Swift reclaims her ‘good name’ in ‘The Tortured Poets Department’

Taylor Swift’s 11th studio album, “The Tortured Poets Department,” released April 19, is best explained with a quote from the musician’s Time Person of the Year article: “Are you not entertained?”

This cover image released by Republic Records show “The Tortured Poets Department” by Taylor Swift (Republic Records via AP)

At midnight ET, Swift released a 15-track album featuring collaborations with Post Malone and Florence + The Machine. Two hours later, she released the second half of the album, titled “The Anthology,” which contained 15 more songs. In all, Swift released 31 songs to eager fans and even more eager critics. 

In a body of work containing so much content, there are obvious standouts, such as “Who’s Afraid of Little Old Me?” and “Cassandra,” as well as weaker tracks like “The Tortured Poets Department” and “Robin.” Swift reunited with frequent collaborators Jack Antonoff and Aaron Dessner for the bulk of the songs on the album, with Patrik Berger, who worked on “SLUT!” for “1989 (Taylor’s Version),” on the “Anthology” track “I Look In People’s Windows.”

Taylor Swift’s lovers and haters alike will search the lyrics for evidence of which Tom, Dick, or Harry must be the muse for the songs, but the heart of the album goes far deeper than that.
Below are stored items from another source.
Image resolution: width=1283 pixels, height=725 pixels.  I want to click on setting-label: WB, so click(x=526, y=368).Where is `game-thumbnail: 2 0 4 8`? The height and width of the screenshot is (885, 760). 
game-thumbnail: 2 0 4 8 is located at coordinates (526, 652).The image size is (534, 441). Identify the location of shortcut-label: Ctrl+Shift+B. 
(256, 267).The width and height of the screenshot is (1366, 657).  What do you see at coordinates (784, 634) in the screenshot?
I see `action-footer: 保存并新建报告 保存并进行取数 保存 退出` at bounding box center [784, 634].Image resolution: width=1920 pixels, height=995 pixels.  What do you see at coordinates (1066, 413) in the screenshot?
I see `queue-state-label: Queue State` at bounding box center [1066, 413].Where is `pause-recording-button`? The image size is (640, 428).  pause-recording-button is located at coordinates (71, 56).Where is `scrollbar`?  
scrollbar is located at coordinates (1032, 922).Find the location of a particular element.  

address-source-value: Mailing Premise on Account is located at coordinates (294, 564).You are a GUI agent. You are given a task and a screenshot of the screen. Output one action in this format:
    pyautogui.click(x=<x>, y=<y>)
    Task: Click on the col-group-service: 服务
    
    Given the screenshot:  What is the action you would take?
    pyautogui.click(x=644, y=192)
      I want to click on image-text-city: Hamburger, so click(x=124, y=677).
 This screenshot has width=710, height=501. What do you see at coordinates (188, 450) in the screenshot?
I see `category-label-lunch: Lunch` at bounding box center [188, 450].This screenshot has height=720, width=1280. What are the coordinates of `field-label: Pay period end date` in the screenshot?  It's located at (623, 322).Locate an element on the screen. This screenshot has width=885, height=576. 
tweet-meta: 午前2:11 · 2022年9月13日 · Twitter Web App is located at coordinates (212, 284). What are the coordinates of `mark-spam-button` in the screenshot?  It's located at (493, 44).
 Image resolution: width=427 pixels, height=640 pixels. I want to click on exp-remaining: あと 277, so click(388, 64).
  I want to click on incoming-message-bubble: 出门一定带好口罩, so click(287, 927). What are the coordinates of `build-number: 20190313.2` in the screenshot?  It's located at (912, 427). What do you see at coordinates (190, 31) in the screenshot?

Swift is coming to terms with an aspect of her career that she has only touched on in the past; she introduced a surprise song on The Eras Tour with, “[this is] about how horrible being famous is.” 

The lyric video for the jaunty pop tune “I Can Do It With A Broken Heart” was set to footage of the record breaking tour, as Swift crooned, “Breaking down, I hit the floor, as the crowd was chanting more.”

On “Anthology” track “I Hate It Here,” Swift describes how, in times of struggle, she goes to “secret gardens in [her] mind,” potentially a reference to Frances Hodgson Burnett’s popular children’s book “The Secret Garden,” but perhaps also a reference to the speech she would give before “Betty” on The Eras Tour, in which she would describe the escapism of the folklore album during 2020. 

Each song on The Tortured Poets Department is steeped in years of Swift’s lore and history, the blurred lines of her professional and private lives. “But Daddy I Love Him,” is a tongue-in-cheek response to the constant scrutiny Swift faces for the public perception of her relationships. 

“God save the most judgmental creeps who say they want what’s best for me,” Swift sings as she begins the bridge (a group of fans infamously circulated a petition for Swift to call things off with her short-term boyfriend in 2023.) In another part of the song, she declares, “I’ll tell you something ’bout my good name, it’s mine alone to disgrace.”

“The Tortured Poets Department” will be scrutinized for years, perhaps even recognized as the beautiful body of work it is, but the core of the album is about the ever-present pressure, if not the inherently destructive nature, of fame. 

Eventually, this work will be recognized in its rightful place among the best of her discography, even if it will take distance from her success as an artist for some music lovers to accept that. The album has already been widely criticized by fans for being too confessional but not personal enough, or too long but lacking substance, and even too sonically different but too musically similar. As Swift deals with the price of fame, what is expected of her once she has surpassed infallibility and become culture’s favorite target?